> What needs to be done
Look through the records and copy each line that has "Identify" in it.

> Recorded data
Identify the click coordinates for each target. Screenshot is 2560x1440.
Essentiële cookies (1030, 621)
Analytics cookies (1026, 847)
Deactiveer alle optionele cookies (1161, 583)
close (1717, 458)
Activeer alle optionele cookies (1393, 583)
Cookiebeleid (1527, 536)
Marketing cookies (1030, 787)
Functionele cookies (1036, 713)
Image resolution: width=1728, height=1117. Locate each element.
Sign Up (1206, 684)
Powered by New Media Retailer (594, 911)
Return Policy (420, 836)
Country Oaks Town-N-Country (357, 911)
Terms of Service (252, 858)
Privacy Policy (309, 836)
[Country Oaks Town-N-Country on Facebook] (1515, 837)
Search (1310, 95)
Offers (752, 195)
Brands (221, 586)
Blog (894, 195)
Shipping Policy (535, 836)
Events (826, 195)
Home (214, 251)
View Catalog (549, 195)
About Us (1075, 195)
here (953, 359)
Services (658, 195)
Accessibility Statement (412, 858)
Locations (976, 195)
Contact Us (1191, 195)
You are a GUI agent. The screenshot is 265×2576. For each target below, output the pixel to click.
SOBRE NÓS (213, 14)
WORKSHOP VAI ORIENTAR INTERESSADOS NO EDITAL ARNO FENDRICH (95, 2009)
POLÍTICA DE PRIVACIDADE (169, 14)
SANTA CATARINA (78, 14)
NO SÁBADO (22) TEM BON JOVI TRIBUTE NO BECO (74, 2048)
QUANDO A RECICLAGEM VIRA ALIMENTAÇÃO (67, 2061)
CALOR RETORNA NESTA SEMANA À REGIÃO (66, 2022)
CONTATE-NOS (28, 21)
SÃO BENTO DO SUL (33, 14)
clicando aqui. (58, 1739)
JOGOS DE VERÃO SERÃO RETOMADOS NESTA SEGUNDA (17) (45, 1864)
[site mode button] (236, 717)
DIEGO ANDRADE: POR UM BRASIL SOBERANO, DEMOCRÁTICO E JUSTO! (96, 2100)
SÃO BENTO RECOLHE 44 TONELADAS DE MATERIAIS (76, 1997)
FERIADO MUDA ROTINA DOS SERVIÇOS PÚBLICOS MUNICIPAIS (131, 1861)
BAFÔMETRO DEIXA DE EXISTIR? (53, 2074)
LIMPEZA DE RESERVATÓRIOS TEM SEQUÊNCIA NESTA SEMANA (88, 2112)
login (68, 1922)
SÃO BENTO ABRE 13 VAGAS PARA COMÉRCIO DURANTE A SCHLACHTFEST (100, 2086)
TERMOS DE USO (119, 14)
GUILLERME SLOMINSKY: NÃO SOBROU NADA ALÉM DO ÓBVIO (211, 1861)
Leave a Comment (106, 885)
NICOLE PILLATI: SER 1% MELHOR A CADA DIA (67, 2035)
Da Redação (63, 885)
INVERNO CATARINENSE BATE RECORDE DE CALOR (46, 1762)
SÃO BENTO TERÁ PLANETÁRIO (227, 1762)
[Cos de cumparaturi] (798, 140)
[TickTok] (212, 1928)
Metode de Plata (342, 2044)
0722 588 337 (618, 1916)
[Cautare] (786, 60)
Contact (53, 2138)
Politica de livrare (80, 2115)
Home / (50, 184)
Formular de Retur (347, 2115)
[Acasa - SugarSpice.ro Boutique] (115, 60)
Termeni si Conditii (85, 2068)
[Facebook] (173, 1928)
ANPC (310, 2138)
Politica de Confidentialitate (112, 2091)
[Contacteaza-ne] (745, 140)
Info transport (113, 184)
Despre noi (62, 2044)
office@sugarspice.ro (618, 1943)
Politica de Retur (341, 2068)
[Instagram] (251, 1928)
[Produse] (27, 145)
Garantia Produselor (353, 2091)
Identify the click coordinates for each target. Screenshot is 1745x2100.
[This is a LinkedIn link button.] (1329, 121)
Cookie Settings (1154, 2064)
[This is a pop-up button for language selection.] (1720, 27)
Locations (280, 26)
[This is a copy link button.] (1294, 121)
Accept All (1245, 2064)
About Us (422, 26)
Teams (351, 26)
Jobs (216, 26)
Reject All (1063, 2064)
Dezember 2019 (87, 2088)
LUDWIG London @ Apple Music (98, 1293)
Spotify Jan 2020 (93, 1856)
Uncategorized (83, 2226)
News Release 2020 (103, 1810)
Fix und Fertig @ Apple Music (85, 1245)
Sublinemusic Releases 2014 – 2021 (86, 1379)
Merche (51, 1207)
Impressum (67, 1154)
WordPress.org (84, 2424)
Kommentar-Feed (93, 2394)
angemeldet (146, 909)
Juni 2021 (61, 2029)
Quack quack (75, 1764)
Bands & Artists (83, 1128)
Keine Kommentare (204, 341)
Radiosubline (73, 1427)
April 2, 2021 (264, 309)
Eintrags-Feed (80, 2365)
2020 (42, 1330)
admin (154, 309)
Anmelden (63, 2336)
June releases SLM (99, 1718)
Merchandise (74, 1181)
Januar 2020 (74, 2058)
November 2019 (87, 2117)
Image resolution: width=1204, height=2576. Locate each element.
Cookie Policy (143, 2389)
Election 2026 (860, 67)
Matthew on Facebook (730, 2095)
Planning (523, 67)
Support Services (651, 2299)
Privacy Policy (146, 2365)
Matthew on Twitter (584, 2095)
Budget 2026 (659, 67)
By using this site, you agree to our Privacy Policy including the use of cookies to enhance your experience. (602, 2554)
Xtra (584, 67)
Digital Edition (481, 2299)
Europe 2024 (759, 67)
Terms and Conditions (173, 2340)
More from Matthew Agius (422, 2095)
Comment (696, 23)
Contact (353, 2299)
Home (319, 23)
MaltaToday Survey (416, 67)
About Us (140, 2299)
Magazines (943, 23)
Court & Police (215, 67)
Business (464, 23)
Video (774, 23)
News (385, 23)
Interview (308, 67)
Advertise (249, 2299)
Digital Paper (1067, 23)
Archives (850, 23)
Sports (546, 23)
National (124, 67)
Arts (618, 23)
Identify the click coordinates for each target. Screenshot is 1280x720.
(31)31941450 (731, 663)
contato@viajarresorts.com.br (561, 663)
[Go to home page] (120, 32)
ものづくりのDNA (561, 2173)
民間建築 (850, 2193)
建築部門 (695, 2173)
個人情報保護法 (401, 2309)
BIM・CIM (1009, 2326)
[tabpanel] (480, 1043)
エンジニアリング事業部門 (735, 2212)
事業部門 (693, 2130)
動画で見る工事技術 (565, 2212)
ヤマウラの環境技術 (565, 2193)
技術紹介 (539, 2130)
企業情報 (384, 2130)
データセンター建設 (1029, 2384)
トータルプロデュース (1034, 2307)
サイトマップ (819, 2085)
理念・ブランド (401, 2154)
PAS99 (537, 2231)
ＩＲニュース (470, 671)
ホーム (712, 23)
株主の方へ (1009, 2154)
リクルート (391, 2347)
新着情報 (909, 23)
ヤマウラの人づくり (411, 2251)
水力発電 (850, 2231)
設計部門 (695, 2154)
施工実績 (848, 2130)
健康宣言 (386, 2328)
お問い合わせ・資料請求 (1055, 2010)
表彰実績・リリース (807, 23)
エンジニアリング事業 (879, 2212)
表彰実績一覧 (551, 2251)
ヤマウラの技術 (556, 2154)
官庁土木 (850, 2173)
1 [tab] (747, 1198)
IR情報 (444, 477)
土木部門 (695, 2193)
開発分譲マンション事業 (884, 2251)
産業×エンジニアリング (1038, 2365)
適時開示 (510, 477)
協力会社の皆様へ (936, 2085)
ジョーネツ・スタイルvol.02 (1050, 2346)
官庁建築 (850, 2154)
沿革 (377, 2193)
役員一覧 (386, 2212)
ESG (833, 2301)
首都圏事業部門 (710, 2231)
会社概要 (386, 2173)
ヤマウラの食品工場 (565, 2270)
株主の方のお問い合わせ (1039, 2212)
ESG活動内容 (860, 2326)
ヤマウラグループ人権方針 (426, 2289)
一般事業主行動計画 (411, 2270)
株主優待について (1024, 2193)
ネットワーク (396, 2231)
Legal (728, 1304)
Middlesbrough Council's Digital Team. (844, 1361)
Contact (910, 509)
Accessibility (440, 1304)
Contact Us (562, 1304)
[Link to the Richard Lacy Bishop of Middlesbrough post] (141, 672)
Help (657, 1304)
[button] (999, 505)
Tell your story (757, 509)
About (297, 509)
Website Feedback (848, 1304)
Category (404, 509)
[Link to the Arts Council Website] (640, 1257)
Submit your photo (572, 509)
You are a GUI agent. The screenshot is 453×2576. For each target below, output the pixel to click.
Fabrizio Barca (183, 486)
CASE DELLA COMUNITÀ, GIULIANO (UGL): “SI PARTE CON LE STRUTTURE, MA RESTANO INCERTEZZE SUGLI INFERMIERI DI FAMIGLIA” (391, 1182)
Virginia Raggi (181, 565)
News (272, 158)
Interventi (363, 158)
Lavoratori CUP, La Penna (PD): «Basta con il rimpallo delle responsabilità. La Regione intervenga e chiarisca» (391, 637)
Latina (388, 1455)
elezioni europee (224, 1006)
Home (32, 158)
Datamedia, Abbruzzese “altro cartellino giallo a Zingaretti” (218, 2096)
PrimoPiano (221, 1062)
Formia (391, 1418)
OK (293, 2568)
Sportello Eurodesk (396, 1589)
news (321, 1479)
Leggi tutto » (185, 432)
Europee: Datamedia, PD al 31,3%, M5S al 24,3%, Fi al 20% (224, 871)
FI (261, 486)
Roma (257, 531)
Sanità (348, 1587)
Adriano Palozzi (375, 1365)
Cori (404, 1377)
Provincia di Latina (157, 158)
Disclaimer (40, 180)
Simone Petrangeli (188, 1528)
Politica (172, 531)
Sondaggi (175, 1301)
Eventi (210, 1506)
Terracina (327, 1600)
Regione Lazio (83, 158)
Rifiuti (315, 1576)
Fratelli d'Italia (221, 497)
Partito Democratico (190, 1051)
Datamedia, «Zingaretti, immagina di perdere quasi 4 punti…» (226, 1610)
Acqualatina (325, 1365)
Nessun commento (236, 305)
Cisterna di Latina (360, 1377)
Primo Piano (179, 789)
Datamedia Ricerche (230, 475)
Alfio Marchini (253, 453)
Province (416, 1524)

> Solution for this exercise
Identify the click coordinates for each target. Screenshot is 2560x1440.
Identify the click coordinates for each target. Screenshot is 1745x2100.
Identify the click coordinates for each target. Screenshot is 1280x720.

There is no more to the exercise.